-- Prompt --
Each line below needs to be restated word for word.

*** Opening Input records ***

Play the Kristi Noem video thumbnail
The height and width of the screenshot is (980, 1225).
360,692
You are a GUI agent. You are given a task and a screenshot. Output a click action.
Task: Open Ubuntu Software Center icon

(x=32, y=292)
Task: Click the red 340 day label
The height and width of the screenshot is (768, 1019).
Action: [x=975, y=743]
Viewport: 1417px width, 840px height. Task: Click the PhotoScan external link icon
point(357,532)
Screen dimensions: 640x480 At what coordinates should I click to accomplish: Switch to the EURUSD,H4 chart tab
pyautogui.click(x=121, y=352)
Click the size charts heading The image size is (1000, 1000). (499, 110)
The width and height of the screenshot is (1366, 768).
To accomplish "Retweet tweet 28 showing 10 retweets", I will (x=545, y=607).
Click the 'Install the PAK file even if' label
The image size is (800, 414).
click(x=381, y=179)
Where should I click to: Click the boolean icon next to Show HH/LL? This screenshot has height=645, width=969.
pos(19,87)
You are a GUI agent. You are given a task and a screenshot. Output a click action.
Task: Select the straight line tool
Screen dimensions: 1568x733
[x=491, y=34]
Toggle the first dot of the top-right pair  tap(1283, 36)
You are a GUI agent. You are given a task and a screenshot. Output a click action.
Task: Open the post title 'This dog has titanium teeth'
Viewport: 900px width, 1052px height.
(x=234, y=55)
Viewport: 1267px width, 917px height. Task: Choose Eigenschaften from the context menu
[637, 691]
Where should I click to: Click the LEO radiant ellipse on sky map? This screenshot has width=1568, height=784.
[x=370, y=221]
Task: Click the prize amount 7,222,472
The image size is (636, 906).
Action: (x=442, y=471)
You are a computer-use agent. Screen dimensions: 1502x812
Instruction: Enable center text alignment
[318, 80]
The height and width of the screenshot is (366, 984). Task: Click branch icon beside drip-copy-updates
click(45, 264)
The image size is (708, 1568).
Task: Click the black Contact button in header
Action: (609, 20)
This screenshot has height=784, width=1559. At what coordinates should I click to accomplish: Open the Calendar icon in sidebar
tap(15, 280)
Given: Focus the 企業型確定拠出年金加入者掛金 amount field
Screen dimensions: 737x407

*** Closing Input records ***

-- Output for this exercise --
Play the Kristi Noem video thumbnail
The height and width of the screenshot is (980, 1225).
360,692
You are a GUI agent. You are given a task and a screenshot. Output a click action.
Task: Open Ubuntu Software Center icon

(x=32, y=292)
Task: Click the red 340 day label
The height and width of the screenshot is (768, 1019).
Action: [x=975, y=743]
Viewport: 1417px width, 840px height. Task: Click the PhotoScan external link icon
point(357,532)
Screen dimensions: 640x480 At what coordinates should I click to accomplish: Switch to the EURUSD,H4 chart tab
pyautogui.click(x=121, y=352)
Click the size charts heading The image size is (1000, 1000). (499, 110)
The width and height of the screenshot is (1366, 768).
To accomplish "Retweet tweet 28 showing 10 retweets", I will (x=545, y=607).
Click the 'Install the PAK file even if' label
The image size is (800, 414).
click(x=381, y=179)
Where should I click to: Click the boolean icon next to Show HH/LL? This screenshot has height=645, width=969.
pos(19,87)
You are a GUI agent. You are given a task and a screenshot. Output a click action.
Task: Select the straight line tool
Screen dimensions: 1568x733
[x=491, y=34]
Toggle the first dot of the top-right pair  tap(1283, 36)
You are a GUI agent. You are given a task and a screenshot. Output a click action.
Task: Open the post title 'This dog has titanium teeth'
Viewport: 900px width, 1052px height.
(x=234, y=55)
Viewport: 1267px width, 917px height. Task: Choose Eigenschaften from the context menu
[637, 691]
Where should I click to: Click the LEO radiant ellipse on sky map? This screenshot has width=1568, height=784.
[x=370, y=221]
Task: Click the prize amount 7,222,472
The image size is (636, 906).
Action: (x=442, y=471)
You are a computer-use agent. Screen dimensions: 1502x812
Instruction: Enable center text alignment
[318, 80]
The height and width of the screenshot is (366, 984). Task: Click branch icon beside drip-copy-updates
click(45, 264)
The image size is (708, 1568).
Task: Click the black Contact button in header
Action: (609, 20)
This screenshot has height=784, width=1559. At what coordinates should I click to accomplish: Open the Calendar icon in sidebar
tap(15, 280)
Given: Focus the 企業型確定拠出年金加入者掛金 amount field
Screen dimensions: 737x407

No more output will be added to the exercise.